Se oyó otra carcajada, pero esta vez el sonido solo estuvo dentro de su cabeza. Todavía sentía el latido de Ruina, aunque no desde un lugar concreto. La rodeaba. Lexa se obligó a enderezarse.

¡Ah, Lexa!, dijo Ruina, en un tono de voz casi paternal. Actúas como si yo fuera tu enemigo.

—Eres mi enemigo. Pretendes terminar con lo que amo.

¿Y terminar es siempre malo?, preguntó la cosa. ¿No deben terminar algún día todas las cosas, incluso los mundos?

—No hace falta adelantar ese final —replicó Lexa—. No hay ningún motivo para forzarlo.

Todas las cosas están sujetas a su propia naturaleza, Lexa, dijo Ruina, y parecía flotar a su alrededor.

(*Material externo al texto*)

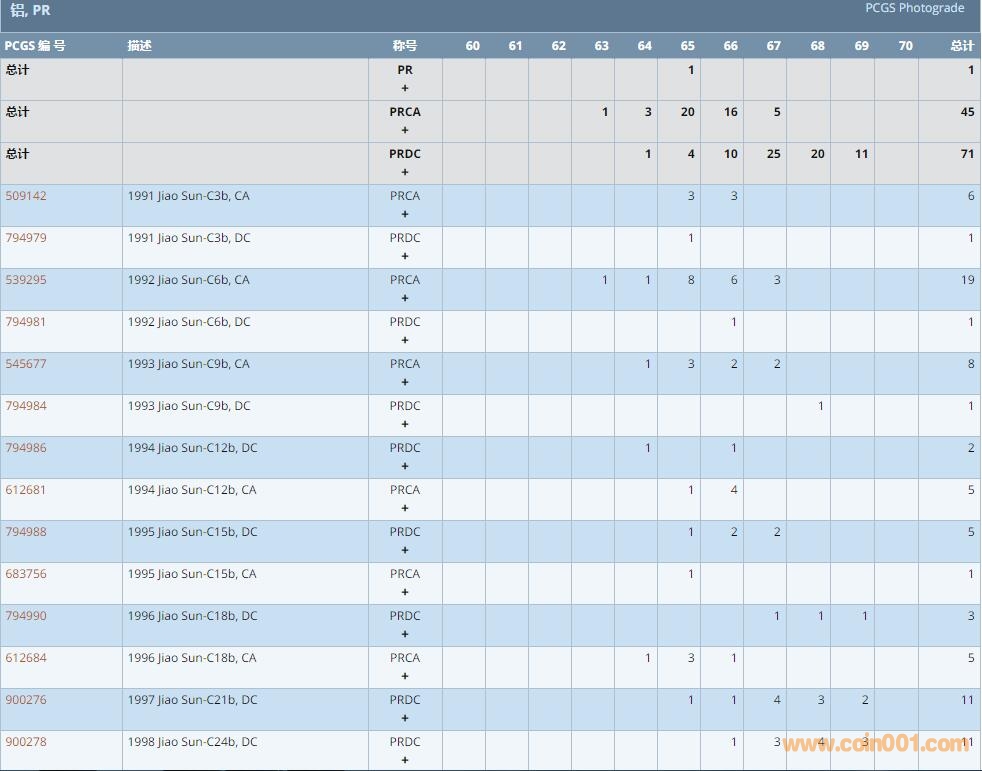Click the 总计 column header at right
Image resolution: width=982 pixels, height=771 pixels.
tap(961, 46)
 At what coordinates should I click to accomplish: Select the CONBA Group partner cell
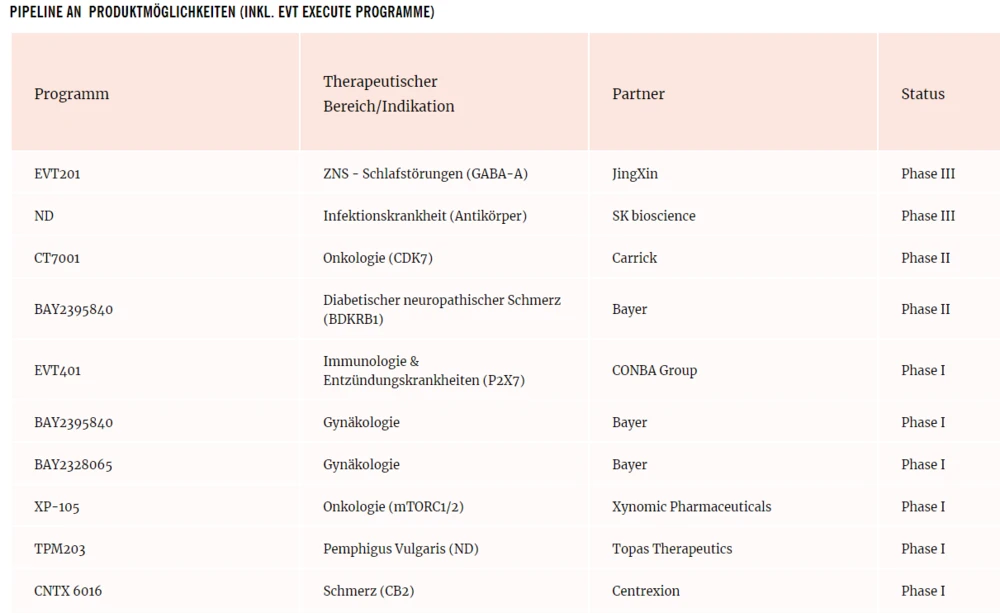(654, 371)
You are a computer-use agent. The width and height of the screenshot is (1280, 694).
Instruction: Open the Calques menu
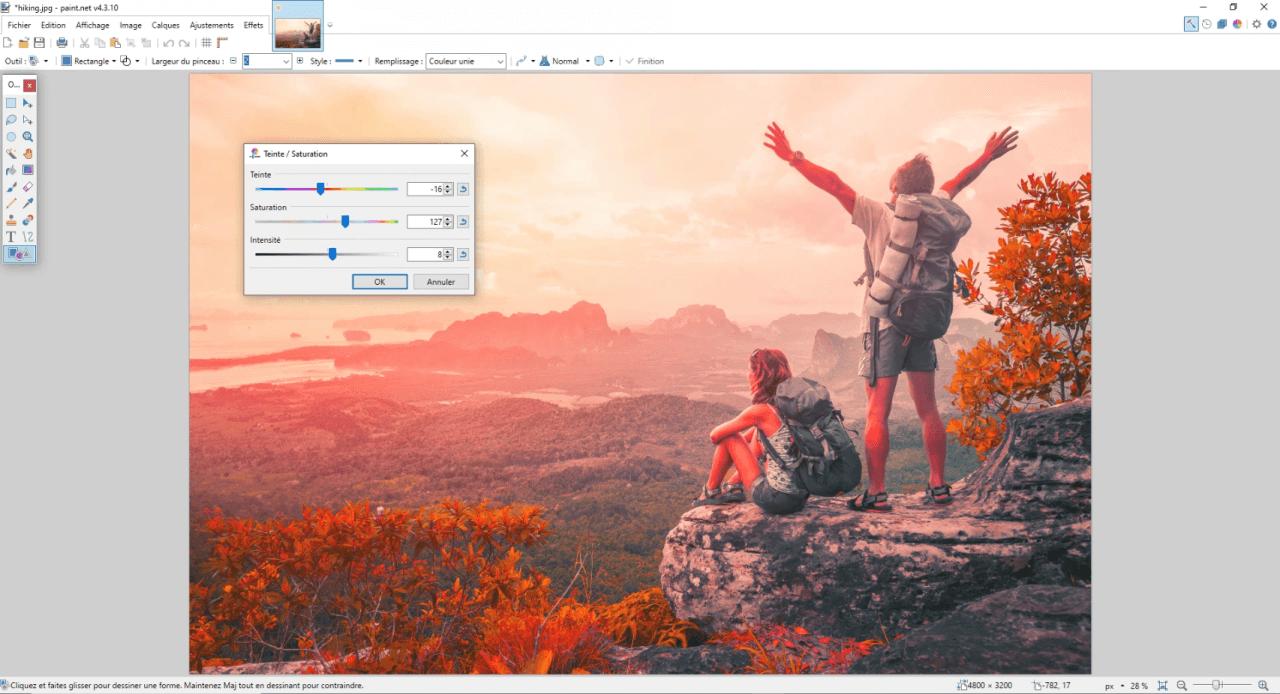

Ella podía sentir su contacto, húmedo y delicado, como bruma. No puedes culparme por ser como soy. Sin mí, nada terminaría. Nada podría terminar. Y, por tanto, nada podría crecer. Yo soy la vida. ¿Lucharías contra la vida misma?

Lexa no dijo nada.

No llores porque ha llegado el día del fin del mundo, dijo Ruina. Ese final fue ordenado el mismo día de su concepción. Hay belleza en la muerte: la belleza de la finalidad, la belleza de completar las cosas. Nada está verdaderamente completo hasta el día que quede finalmente destruido.

—¡Basta! —exclamó Lexa, sintiéndose sola y agobiada en la fría oscuridad—. Deja de burlarte de mí. ¿Por qué has venido aquí?

¿Venir? ¿Por qué preguntas eso?

—¿Con qué propósito apareces ahora? —preguntó Lexa—. ¿Has venido simplemente a burlarte de mi prisión?

No he «aparecido», Lexa, dijo Ruina. Vaya, nunca me he ido. Siempre he estado contigo. Una parte de ti.

—Tonterías. Acabas de revelarte.

Me he revelado ante tus ojos, sí. Pero veo que no comprendes. Siempre he estado contigo, incluso cuando no podías verme.

Se detuvo, y se hizo el silencio, dentro y fuera de la cabeza de Lexa.

Cuando estás sola, nadie puede traicionarte, susurró una voz en el fondo de su cabeza. La voz de Lincoln. La voz que a veces oía, casi real, como una consciencia.

Había interpretado que la voz era solo parte de su psique, un residuo de las enseñanzas de Lincoln. Un instinto.

Cualquiera te traicionará, Lexa, dijo la voz, repitiendo un consejo que siempre le daba. Mientras hablaba, fue pasando de la voz de Lincoln a la de Ruina. Cualquiera. Siempre he estado contigo. Me has oído en tu mente desde tu primer año de vida.